電車の窓から19

2020年5月7日

ヒナが目を覚ましたのは、日付が変わってからだった。
早く起こしてくればよかったのに、とヒナが怒る。ヒナは大慌てで夕食を作りにかかる。
その後ろ姿に安心した。
包丁の音、火の音、のんびり洗濯物を畳みながら、聴く。
なんの音も無い部屋だけれど、私が静かにしていれば、ヒナの音で満たされていた。
息を吸えば、鼻孔の奥に煙の匂い。
幸せ、これを幸せと言う以外、私は言葉を知らない。

どん!、と無作法に扉が叩かれる。
「ねぇ、いるんでしょう、みゆう!」
怒鳴り声。
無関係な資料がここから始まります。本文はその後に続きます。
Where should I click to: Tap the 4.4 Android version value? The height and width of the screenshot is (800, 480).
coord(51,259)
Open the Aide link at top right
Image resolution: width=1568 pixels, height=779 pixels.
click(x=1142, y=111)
あぁ、あぁ、何度も聞いた怒鳴り声。二度と聞きたくない怒鳴り声。
私は頭を抱えた。
「ルナ、こっち」
ヒナに手を掴まれて押し入れの中に押し込まれる。
「ここから隣の部屋に行けるから」
押し入れの中の小さな引き戸を開けると、同じ間取りの部屋がそのままそこにあった。
飛び込むと、入ってきた引き戸がピシャリと締まる。
「終わったら、こっちから呼ぶから。待ってて」
ヒナの足音が遠くなっていく。

「ここに美優いるよね」
頭を突き刺すような怒鳴り声。
「いません。みゆうさん?この部屋には私1人ですが……」
「そんな訳ないでしょ!ここにいるって分かってるのよ!」
どすどすいう足音が増える。
「部屋の中全部見せなさいよ!」
机の家具がひっくり返るような音が聞こえてくる。押し入れが開く音がして、思わず飛び退く。
しばらくガサゴソした後、全ての音が止んだ。
「本当に居ないみたいね、すみませんでした」
ぶっきらぼうな声。
「あいつ、嘘つき」
突き刺す声が、耳元で聞こえたような気がして、振り向く。いや、隣の部屋に本人はいるんだから。

しばらくすると、ヒナがトントン、と壁を叩いた。
「大丈夫、ルナ、おいで」
私は開けられた引き戸の中に潜り込んだ。